In theory alone, CriMNet was easy to support. As a member of the Senate Crime Prevention Committee, I was proud to be a lead voice for last session’s investment and I am pushing the legislature to consider bonding for further investments this year.

But, to actually see the project up and running this week proved beyond a doubt that we made a worthwhile investment. As the stakes of public safety have risen over the past year, I feel good knowing we are growing better prepared through projects like this.

As part of the overall CriMNet endeavor, the state is also working to compile photographs of known criminals. MRAP, the Minnesota Repository of Arrest Photos, will allow police to put together a virtual lineup of mug shots in a matter of minutes.

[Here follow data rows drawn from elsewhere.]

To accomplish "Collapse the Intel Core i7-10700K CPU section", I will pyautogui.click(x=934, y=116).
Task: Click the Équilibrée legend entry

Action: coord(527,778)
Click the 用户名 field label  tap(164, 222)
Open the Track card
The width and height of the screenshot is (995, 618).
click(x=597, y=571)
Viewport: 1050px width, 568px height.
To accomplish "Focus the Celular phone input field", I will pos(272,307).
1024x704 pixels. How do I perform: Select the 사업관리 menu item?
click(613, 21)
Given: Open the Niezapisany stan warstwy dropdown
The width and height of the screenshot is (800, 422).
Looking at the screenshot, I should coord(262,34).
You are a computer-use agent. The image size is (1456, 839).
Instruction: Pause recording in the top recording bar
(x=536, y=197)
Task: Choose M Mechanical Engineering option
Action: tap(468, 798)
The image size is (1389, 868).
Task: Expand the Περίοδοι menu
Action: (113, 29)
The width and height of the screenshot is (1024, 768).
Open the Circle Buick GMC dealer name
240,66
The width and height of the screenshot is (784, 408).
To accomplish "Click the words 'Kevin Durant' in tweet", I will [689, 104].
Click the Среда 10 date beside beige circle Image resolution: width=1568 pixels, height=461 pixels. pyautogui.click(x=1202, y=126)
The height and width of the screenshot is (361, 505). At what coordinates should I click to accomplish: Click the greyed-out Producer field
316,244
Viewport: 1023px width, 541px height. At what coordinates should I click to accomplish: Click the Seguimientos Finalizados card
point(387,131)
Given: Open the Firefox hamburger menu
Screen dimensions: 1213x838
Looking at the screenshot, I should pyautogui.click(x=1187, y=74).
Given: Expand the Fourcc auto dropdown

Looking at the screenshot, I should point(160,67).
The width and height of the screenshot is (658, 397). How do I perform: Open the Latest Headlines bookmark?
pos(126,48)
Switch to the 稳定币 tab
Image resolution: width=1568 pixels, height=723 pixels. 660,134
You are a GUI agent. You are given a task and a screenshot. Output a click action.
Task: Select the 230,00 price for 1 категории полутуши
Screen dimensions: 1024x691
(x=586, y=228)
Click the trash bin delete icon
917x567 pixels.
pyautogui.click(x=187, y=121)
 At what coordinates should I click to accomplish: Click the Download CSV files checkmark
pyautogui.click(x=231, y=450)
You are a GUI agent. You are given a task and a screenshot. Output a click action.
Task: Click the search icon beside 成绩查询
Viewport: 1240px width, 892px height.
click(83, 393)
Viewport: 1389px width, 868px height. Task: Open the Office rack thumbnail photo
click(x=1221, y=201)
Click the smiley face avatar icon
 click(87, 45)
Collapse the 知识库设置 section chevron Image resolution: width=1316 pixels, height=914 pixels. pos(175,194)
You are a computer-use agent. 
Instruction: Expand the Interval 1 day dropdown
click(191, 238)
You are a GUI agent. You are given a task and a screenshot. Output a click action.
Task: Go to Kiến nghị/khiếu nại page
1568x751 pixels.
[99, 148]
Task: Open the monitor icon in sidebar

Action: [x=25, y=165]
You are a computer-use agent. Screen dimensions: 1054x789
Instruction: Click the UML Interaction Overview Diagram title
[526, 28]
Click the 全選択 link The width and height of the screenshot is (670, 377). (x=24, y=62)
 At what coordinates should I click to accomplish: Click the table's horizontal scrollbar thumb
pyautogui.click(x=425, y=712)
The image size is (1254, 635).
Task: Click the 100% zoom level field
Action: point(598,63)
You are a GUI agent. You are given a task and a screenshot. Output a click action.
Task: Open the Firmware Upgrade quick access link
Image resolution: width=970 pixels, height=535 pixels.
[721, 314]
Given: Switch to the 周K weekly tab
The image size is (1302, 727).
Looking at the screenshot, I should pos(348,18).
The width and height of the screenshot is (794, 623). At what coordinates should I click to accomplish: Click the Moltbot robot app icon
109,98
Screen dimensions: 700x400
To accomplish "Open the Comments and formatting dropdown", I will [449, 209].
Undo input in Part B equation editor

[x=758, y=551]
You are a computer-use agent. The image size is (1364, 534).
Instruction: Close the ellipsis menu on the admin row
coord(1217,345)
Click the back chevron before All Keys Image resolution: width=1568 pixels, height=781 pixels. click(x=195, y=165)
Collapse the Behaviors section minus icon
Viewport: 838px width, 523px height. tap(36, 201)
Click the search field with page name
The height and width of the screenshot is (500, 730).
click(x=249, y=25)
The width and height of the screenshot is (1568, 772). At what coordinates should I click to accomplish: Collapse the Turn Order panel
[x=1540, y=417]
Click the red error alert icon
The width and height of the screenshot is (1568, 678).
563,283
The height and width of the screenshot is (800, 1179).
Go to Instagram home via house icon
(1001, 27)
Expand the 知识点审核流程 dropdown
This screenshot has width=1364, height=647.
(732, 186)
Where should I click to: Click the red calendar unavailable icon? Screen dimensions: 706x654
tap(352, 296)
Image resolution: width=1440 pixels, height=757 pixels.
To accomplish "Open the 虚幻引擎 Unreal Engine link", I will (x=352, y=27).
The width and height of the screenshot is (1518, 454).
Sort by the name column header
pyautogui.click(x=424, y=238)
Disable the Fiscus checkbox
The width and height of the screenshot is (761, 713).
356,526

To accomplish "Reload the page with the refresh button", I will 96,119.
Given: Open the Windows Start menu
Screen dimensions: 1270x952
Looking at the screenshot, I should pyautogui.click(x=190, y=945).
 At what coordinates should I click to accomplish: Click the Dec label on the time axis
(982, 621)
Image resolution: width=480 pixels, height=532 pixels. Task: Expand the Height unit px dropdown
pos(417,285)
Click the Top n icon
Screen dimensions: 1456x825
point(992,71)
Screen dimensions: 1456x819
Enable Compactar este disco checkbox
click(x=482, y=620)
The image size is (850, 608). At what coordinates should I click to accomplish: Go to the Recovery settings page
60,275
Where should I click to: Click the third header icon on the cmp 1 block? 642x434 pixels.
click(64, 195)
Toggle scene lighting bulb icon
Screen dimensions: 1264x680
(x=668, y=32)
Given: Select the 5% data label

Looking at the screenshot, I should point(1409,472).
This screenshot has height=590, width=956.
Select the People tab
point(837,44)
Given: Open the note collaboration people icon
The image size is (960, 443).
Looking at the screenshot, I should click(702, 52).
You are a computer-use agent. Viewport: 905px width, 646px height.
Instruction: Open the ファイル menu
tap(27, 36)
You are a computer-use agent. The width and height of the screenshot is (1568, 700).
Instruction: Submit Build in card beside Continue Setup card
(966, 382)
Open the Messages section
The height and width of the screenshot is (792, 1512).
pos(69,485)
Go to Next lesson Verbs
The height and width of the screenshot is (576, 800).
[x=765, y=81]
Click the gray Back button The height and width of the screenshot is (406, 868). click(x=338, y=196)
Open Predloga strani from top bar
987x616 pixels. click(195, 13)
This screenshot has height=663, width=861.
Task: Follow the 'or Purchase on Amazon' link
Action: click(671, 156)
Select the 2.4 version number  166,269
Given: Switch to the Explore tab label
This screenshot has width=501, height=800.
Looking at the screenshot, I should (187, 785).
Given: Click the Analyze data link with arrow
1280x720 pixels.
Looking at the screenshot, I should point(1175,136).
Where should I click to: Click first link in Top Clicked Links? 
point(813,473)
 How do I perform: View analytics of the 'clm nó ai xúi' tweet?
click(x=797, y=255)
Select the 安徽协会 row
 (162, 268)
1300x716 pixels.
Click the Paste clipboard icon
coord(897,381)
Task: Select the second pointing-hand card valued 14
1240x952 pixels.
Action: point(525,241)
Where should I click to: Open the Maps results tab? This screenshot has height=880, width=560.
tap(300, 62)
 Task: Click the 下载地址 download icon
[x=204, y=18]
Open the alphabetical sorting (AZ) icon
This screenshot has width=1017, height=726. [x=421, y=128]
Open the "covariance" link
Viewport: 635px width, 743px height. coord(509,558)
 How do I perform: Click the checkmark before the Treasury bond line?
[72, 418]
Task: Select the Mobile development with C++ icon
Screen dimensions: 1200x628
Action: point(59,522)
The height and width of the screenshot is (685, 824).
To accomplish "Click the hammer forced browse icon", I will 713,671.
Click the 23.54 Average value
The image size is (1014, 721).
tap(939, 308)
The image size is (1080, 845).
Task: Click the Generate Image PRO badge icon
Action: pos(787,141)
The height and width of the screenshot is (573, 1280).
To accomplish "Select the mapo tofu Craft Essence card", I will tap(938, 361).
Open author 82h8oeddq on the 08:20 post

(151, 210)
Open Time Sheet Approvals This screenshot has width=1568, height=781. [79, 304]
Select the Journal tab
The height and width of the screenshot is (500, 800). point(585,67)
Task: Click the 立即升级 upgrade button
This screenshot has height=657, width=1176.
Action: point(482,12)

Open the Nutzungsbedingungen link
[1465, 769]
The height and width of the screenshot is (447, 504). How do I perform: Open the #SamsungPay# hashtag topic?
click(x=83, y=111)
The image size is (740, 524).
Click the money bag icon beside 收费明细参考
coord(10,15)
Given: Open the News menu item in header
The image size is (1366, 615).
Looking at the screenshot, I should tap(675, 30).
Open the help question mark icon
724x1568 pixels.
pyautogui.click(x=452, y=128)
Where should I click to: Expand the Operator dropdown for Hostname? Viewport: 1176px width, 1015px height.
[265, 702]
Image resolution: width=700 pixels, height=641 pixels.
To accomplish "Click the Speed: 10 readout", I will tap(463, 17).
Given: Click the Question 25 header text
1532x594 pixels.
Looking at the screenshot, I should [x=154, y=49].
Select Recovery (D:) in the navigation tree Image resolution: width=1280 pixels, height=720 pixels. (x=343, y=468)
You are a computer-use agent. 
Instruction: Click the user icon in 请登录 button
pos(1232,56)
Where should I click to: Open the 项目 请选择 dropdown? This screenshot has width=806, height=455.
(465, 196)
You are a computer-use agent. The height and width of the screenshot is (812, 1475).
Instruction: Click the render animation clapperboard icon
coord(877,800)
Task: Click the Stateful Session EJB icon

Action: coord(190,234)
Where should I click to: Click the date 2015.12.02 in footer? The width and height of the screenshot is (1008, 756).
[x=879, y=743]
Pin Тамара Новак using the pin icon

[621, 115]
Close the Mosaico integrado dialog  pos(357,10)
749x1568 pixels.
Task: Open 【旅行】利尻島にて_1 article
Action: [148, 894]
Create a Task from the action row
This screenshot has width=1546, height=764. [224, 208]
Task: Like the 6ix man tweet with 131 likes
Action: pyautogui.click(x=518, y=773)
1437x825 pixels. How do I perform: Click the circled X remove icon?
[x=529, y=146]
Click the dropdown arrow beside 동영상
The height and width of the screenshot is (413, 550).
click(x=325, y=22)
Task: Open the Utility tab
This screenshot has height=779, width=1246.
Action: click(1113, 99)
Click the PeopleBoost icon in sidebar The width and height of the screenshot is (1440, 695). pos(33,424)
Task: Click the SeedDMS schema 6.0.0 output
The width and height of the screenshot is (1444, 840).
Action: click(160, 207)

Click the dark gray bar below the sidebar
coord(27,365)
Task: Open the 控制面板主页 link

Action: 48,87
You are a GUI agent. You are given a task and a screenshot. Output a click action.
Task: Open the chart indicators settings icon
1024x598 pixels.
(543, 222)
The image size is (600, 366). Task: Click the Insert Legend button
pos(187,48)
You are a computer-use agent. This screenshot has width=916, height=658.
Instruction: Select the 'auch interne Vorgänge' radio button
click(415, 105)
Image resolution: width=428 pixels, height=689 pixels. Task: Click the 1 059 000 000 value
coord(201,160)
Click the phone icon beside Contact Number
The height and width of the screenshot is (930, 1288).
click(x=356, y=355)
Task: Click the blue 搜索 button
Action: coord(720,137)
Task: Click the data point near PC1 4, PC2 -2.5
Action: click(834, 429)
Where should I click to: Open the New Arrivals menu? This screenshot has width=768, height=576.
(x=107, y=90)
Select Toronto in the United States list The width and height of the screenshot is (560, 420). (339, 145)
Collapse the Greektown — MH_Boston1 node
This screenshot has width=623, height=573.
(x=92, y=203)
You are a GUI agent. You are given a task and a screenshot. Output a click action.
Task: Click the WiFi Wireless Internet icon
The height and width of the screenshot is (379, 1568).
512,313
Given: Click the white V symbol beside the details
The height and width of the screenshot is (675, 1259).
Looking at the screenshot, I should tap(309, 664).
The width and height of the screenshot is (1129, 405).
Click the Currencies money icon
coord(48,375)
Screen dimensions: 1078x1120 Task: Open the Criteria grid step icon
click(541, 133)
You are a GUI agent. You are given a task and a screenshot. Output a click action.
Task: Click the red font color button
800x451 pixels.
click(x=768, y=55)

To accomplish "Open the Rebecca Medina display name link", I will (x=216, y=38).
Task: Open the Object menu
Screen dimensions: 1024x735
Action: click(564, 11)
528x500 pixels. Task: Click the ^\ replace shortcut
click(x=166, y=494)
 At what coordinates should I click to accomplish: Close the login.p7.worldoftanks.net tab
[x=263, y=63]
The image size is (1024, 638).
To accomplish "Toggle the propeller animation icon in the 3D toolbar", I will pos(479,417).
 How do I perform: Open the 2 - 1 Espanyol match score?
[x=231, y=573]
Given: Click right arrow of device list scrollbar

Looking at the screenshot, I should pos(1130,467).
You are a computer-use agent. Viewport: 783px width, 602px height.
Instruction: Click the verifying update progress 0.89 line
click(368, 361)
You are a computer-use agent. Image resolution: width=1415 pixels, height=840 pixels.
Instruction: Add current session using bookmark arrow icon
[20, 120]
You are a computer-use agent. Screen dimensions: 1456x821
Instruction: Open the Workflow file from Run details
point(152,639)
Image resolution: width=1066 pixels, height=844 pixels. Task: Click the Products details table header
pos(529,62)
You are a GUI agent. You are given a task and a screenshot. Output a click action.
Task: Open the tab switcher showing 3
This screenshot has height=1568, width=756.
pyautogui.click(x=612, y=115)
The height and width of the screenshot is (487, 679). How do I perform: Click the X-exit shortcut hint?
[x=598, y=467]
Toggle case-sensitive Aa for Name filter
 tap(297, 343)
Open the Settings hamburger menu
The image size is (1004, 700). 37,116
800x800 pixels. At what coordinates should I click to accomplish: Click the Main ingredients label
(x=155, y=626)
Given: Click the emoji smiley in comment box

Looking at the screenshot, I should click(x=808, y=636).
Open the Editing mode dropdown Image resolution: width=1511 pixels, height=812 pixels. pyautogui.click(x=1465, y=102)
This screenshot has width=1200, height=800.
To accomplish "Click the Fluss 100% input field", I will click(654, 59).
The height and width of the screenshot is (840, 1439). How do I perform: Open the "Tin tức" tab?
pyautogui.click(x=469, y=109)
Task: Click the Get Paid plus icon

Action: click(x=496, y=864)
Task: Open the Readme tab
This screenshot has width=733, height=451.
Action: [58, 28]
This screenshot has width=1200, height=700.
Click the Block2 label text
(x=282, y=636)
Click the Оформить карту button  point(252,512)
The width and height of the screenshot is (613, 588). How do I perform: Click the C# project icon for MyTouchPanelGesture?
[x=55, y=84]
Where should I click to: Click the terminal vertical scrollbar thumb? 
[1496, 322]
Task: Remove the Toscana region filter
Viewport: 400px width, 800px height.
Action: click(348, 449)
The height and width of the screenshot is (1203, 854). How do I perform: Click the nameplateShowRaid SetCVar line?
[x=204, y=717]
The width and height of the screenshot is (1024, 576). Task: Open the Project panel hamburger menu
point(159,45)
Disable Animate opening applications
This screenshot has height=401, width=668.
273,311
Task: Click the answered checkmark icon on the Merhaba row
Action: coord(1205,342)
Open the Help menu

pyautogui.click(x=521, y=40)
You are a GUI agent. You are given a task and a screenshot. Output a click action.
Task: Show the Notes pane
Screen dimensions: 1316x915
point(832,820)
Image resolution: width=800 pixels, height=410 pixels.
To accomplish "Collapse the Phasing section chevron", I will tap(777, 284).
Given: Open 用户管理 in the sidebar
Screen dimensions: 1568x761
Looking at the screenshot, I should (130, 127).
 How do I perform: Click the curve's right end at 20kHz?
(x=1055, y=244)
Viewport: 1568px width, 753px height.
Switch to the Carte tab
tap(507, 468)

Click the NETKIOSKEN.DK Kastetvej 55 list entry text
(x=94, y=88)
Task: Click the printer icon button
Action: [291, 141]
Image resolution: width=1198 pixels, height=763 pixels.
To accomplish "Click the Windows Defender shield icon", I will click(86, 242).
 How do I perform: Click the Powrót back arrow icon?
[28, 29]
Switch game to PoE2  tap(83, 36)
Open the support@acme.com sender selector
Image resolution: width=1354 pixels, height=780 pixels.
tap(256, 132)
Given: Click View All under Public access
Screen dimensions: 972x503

The CriMNet officials who demonstrated the computer system and provided a status report for me this week, say comprehensive background files like these are so valuable some law enforcement agencies will forego squad cars and other basics in order to purchase them.

I am so proud of the achievements in information sharing that this project has delivered. Each added bit of knowledge we can provide to our law enforcement officers reduces the size of the mesh in their nets. Every piece of data we can share on these perpetrators decreases the chances that they’ll slip through our grasp again.

In all, the state has contributed $57 million to the CriMNet effort so far. Officials with the program say they will need approximately $200 million more to take CriMNet from the prototype stage to a fully operational form throughout the state. My fellow lawmakers and I expect to receive a sizeable funding request next session in order to continue progress on the project.

I for one believe the work that has gone into CriMNet is amazing and I am more committed than ever to seeing it through.

Sen. Grace Schwab, R-Albert Lea, represents Freeborn County and the western part of Mower County in the state senate.